**Problem to solve**: Copy each line of the records below that has "page" in it.

[Collected data]
[Start of section]
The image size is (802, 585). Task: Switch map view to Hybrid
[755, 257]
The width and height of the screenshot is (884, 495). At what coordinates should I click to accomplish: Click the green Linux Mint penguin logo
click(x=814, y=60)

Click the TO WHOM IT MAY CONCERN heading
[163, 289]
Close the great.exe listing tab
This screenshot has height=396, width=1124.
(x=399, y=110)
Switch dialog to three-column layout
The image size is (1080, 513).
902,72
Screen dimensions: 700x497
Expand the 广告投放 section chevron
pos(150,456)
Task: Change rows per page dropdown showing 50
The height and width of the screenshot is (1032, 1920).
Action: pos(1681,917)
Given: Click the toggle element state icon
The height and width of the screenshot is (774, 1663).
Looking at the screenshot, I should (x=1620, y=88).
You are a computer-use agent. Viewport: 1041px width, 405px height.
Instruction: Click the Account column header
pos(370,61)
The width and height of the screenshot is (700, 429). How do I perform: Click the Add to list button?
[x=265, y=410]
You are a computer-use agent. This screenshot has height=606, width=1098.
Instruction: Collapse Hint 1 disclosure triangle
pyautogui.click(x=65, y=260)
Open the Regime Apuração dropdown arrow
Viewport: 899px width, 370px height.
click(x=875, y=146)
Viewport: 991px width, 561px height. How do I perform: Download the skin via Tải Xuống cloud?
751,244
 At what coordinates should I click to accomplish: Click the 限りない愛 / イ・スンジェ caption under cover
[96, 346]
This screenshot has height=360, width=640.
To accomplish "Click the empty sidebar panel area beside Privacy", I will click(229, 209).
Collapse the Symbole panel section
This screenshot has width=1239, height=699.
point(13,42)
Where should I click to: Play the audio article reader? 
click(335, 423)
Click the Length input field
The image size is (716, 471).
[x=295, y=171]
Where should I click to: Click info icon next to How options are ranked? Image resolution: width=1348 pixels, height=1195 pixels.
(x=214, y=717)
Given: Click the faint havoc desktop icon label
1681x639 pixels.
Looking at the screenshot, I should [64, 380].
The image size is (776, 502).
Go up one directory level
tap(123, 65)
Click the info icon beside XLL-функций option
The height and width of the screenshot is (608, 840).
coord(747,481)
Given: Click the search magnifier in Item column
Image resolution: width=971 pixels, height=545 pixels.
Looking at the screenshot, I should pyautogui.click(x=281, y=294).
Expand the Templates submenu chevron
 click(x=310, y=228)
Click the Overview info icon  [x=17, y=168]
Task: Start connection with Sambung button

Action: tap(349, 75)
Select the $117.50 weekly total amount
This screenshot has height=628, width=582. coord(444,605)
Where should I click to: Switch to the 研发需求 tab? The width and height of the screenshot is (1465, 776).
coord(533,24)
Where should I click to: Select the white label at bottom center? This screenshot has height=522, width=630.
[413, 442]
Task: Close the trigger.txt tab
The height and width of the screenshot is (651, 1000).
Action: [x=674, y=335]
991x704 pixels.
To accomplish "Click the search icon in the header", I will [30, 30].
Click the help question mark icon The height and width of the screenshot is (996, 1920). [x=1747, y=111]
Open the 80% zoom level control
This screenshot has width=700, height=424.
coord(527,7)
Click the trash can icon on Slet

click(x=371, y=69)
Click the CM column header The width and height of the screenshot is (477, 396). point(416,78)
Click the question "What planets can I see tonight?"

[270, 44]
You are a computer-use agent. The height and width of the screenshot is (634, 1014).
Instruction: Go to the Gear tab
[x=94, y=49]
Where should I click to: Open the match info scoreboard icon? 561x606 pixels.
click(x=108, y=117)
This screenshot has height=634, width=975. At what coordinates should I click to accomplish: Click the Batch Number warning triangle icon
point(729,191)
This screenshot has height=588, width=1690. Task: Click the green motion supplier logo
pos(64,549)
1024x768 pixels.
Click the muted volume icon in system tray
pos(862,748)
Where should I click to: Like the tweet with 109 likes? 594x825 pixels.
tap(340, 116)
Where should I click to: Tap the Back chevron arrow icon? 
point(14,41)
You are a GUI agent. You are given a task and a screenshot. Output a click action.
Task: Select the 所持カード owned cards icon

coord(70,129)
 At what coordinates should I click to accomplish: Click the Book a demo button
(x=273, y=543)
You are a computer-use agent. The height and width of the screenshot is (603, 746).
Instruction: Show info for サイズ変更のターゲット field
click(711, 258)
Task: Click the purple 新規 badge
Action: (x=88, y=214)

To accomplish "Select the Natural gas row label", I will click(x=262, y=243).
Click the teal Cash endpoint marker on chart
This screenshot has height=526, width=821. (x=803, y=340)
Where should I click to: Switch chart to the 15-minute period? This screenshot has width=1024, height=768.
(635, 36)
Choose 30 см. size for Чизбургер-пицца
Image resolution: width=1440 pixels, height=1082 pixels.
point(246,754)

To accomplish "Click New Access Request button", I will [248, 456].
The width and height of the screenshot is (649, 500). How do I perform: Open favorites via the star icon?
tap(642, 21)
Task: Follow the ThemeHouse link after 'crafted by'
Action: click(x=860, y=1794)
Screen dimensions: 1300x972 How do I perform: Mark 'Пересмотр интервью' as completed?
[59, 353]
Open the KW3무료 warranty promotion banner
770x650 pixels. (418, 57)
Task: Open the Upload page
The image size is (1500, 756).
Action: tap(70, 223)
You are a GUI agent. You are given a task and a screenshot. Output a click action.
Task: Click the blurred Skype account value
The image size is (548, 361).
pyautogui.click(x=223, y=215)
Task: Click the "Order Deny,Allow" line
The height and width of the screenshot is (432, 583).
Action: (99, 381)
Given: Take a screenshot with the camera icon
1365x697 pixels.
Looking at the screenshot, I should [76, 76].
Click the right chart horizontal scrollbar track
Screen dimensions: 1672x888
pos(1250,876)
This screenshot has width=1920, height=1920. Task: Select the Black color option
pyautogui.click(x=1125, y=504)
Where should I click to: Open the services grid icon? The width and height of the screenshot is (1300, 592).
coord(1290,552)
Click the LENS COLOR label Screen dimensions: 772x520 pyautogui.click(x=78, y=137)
[End of section]
**Exercise output**:
Task: Change rows per page dropdown showing 50
Task: Open the Upload page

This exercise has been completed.